### SUPPLIED TEXT
:::::

Hopes for end to crippling NHS strikes as ministers offer a 5% pay deal

THE UK government has offered a pay deal to NHS staff after months of strikes.

The revised offer will see workers, including nurses and ambulance staff, receive a five per cent pay rise in 2023-24 should they accept, according to Bloomberg News.

Nurses and ambulance staff have been offered a 5% pay increase for 2023-24

The potential breakthrough in week-long talks comes after months of industrial action that has crippled the struggling health service.

The terms are thought to include a two per cent non-consolidated pay award for 2022/23 and four per cent “Covid recovery bonus”.

The offer is not yet a done deal, with health unions due to meet to consider it today, before putting it to a vote by their members.

And it does not apply to BMA members, including junior doctors who ended a 72-hour strike on Wednesday.

Should workers choose to reject the offer, negotiations could continue or further strikes could be organised.

Downing Street would not confirm the proposal, saying only that “progress” had been made and discussions are “ongoing”.

Chancellor Jeremy Hunt told Times Radio the Government is willing to make a “more generous offer” to public sector workers taking industrial action, as long as any settlement is not inflationary.

“We will only offer what we can afford to fund. But what we’ve said is that we are willing to make a more generous offer than was settled by the independent processes last year, providing it’s not inflationary.

“We’re working very hard to find a solution that is acceptable to the unions. I think those discussions are going very well. But nothing has been announced yet.

“And so we’re not in a position to be able to say any quantum of money involved, but are we trying to be as flexible as we can within the bounds of something that doesn’t lead to more inflation in the future? Yes, we are.”

:::::

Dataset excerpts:
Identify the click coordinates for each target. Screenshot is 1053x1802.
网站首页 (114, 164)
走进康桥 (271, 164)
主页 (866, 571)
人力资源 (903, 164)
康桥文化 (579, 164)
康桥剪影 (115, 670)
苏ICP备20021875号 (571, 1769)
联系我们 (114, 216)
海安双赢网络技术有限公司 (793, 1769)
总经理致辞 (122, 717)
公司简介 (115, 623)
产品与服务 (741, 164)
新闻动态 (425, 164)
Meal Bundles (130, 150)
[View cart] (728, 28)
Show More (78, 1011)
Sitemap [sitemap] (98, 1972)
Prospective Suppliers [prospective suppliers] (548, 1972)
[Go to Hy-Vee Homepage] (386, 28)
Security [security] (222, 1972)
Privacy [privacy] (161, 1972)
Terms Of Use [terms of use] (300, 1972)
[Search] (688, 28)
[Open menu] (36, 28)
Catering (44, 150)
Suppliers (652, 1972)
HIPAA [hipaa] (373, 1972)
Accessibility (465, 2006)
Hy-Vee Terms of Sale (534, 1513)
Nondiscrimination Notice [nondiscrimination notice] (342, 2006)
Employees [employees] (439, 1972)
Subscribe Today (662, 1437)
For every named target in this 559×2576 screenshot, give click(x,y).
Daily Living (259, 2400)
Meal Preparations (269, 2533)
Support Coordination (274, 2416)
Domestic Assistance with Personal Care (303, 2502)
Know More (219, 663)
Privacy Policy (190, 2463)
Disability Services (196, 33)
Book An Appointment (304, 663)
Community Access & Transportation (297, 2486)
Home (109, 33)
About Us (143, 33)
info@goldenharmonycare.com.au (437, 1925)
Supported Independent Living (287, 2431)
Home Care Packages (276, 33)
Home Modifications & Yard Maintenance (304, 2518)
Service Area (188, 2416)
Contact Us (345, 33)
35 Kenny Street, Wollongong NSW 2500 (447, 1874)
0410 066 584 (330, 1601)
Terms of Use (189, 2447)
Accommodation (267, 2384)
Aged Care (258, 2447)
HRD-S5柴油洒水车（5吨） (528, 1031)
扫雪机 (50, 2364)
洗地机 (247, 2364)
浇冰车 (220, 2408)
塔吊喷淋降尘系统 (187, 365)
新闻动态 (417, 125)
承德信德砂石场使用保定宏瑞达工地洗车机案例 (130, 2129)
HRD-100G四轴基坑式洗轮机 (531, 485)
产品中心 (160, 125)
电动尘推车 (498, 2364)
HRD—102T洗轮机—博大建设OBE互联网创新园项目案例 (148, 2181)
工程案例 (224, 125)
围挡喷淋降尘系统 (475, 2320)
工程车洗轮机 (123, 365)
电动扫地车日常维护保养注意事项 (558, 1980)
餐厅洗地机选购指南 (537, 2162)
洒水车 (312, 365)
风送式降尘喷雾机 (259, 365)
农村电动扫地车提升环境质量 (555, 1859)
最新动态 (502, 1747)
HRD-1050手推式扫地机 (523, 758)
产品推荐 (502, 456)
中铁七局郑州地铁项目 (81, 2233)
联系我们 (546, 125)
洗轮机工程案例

:::::

### TO DO
1. From the NHS pay article, list each payment reported as part of the offer, together with its percentage and the year or description attached to it.
2. Answer these questions using the NHS pay article:
(a) Which two groups of workers does the article name as being offered the 5% increase?
(b) How long was the strike that junior doctors ended on Wednesday?
(c) On which radio station did Jeremy Hunt speak?
3. Please write a continuation of the NHS pay article, starting after its final quotation from Jeremy Hunt.

### EXERCISE RESULTS
1.
- A 5% pay rise for 2023-24
- A 2% non-consolidated pay award for 2022/23
- A 4% "Covid recovery bonus"

2.
(a) Nurses and ambulance staff.
(b) 72 hours.
(c) Times Radio.

3.
Talks have been on and off for several months, with a key battleground the issue of when any pay increase would come into effect.

Ministers were keen to limit talks to discussion of future pay increases, while union bosses insisted on reopening the already agreed settlement for this year.

Members of the Royal College of Nursing (RCN) voted to strike for the first time in the institution’s history late last year.

Pat Cullen, General Secretary of the RCN, said that her members had been “left with no alternative” but to strike when the vote was announced in September.

She added: “We have governments who are refusing to listen to the voice of nursing staff, which is the voice of the patient.

“As long as they continue to do that, nursing staff will take whatever action is available to make sure that patients are cared for.”

Pay in the NHS is determined by an independent pay review body, which then makes recommendations to the government.

At the time of the last review, the government accepted all these recommendations, but unions argued that these have not been adjusted to meet rising inflation and the subsequent cost of living crisis.